The black box, he said in a 2012 essay, would indicate the risks of calling people who engage in binge eating, for instance, or who grieve a dead child mentally ill, and would serve as “an admission that the change is a hypothesis,” not a scientific fact.

The new DSM does not include more disorders than its predecessor, said Lieberman, “and it shouldn’t increase the number of people who warrant a diagnosis of mental illness.” The changes it does make, however, could have far-reaching consequences.

It classifies compulsive gambling as an addiction, the first behavior to be so categorized. That could make it easier for pathological gamblers to get help, said Jeff Beck of the New Jersey Council on Compulsive Gambling and a recovering gambling addict.

The new manual also breaks out compulsive hoarding from obsessive-compulsive disorder and makes it a stand-alone disorder. That should tell clinicians that treatments that work in OCD are not the best way to treat hoarders, said psychologist Randy Frost of Smith College, who has developed a unique therapy for hoarding.

One of the more controversial changes was to eliminate the previous DSM‘s “bereavement exclusion” for depression. Now, if a father grieves for a murdered child for more than a couple of weeks, he is mentally ill. A footnote in the DSM-5 explains that “the inability to anticipate happiness or pleasure” in such a situation is a diagnostic criterion for the mental disorder of depression.
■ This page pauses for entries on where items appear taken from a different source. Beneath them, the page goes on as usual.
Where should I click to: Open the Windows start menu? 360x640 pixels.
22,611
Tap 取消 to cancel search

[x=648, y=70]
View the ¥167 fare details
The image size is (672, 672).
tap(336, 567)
To some, this smacks of pathologizing a normal, understandable human reaction. “This completely leaves the person out of the equation and turns people into patients,” said psychotherapist Eric Maisel, a critic of the DSM. “The DSM claims that an unwanted, distressing feeling is a sign of a disorder rather than being just a feeling, and it isn’t at all interested in whether your circumstances could have caused those feelings.”

It is important to consider circumstances, he said, because if someone experiences deep anxiety as a result of losing her job, becoming ill or facing foreclosure, “the remedy shouldn’t be a pill,” the usual outcome of a diagnosis of “generalized anxiety disorder.”

The DSM-5 will likely reduce diagnoses of autism spectrum disorders (ASD). It eliminated Asperger’s syndrome and tightened the ASD criteria.

While no one wants to see children incorrectly labeled, said Katie Weisman of the patient advocacy group Safe Minds, “children who were borderline cases under the previous DSM now won’t get a diagnosis, which means they won’t be eligible” for early, intensive behavior therapy—or won’t have it paid for by insurance. A mother of triplets on the autism spectrum, Weisman says “I’m not sure my boys would be where they are today”—in regular school classrooms, not special education—”without these services.”

Whether the critics’ fears come true will become clear only once psychiatrists, psychologists, and even primary-care providers—who write the majority of prescriptions for drugs to treat mental illness—begin using the new DSM. “We’re trying to establish accurate and reliable guidelines, and you can’t completely control how they’re applied,” said Columbia’s Lieberman. “The problem is not with the instrument but with the way it’s used.”